- Country: Uganda
- Location: Nkusi Falls, Hoima District
- Coordinates: 01°07′10″N 30°40′05″E﻿ / ﻿1.11944°N 30.66806°E
- Status: Operational
- Opening date: 11 October 2018

Dam and spillways
- Impounds: Nkusi River

Reservoir
- Normal elevation: 800 m (2,600 ft)

Power Station
- Commission date: 11 October 2018
- Installed capacity: 9.6 MW (12,900 hp)

= Nkusi Hydroelectric Power Station =

Nkusi Hydroelectric Power Station, also referred to as Nkusi Power Station, is a 9.6 MW hydroelectric power station in the Western Region of Uganda.

==Location==
The power station is located across River Nkusi at the border between Hoima District and Kibaale District. This location is near Nguse village, where Nkusi Falls and the mouth of the river are located. The village is approximately 1 km, south of the power station and is located in Kitebere Parish, Ndaiga subcounty, Buyaga West County, in Kibaale District. The river, which forms the boundary between the two districts, meanders before it gushes over the falls into Lake Albert. The project area is found in both Kibale and Hoima districts. The powerhouse, which lies in Hoima District, lies in proximity to UNHCR Kyangwali Refugee Settlement (Kyangwali), which is approximately 77 km, by road, southwest of Hoima, the largest city in Bunyoro sub-region. This is approximately 296 km, by road, northwest of Kampala, the largest city and capital of Uganda. The coordinates of the power house are: 01°07'10.0"N, 30°40'05.0"E (Latitude:1.119444; Longitude:30.668056).

==Overview==
The power station is a run-of-river hydro power plant with installed capacity of 9.6 MW. It was developed by its owner, PA Technical Services, who operate it after construction was completed.

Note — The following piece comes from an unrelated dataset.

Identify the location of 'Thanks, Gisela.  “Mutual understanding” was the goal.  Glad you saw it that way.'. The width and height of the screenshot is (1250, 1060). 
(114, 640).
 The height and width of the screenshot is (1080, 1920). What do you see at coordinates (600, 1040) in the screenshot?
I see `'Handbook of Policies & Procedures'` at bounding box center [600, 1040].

Due to the location on steep cliffs, along the lake shore, the approach to the power station is via watercraft (barge or boat) on Lake Albert. To access the water intake part of the station, there is a suspended footpath navigating the vertical cliffs over Nkusi Falls. Parts of the power station is accessed via a tunnel. The power generated is evacuated to a 132/33 kV substation near the power station, for integration into the national power grid.

==Financing and construction timetable==
The budgeted cost of construction is US$23 million. Construction began in June 2015, and the completed power station was commissioned on 11 October 2018.